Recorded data
- - -
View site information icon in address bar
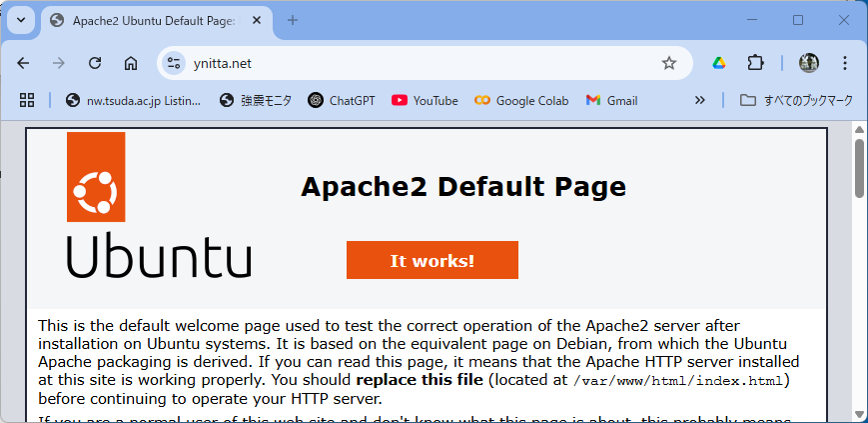Screen dimensions: 868x423 [x=174, y=63]
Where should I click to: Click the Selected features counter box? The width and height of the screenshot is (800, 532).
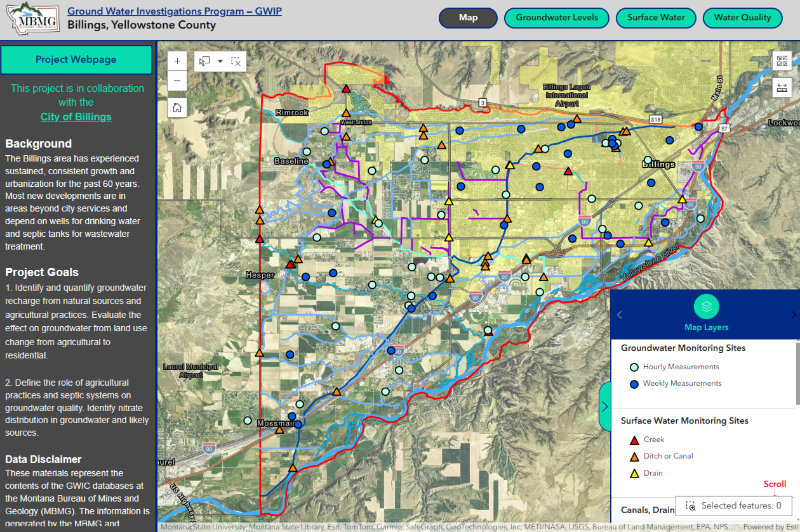pos(732,506)
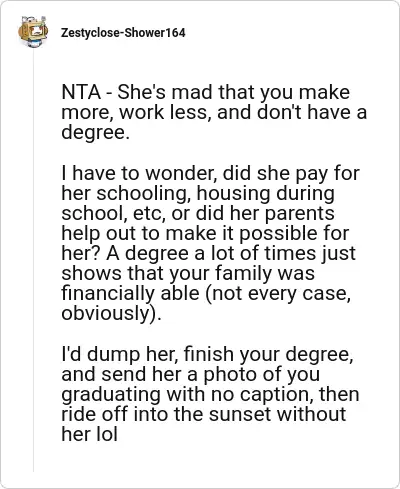
Task: Click the phrase "financially able" in the comment
Action: pyautogui.click(x=130, y=294)
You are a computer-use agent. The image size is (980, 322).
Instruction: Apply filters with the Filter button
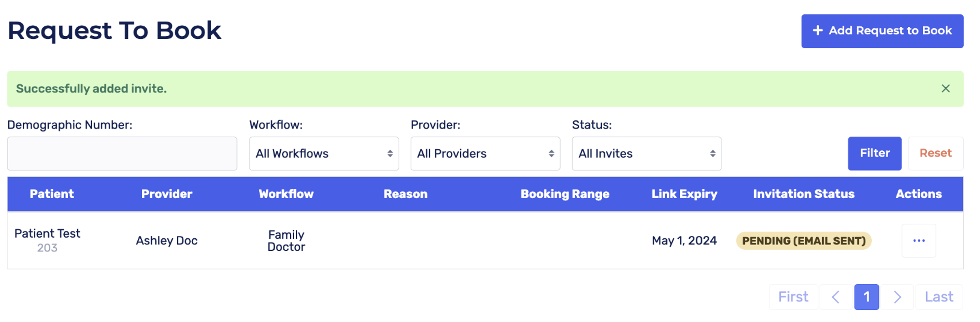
- - -
→ **Exercise instructions**
Write out exactly the lines beginning with the line that holds "You are a computer-use" and ending with the final line of the data, both ends included, without the pictures.

→ **Output for this exercise**
You are a computer-use agent. The image size is (980, 322).
Instruction: Apply filters with the Filter button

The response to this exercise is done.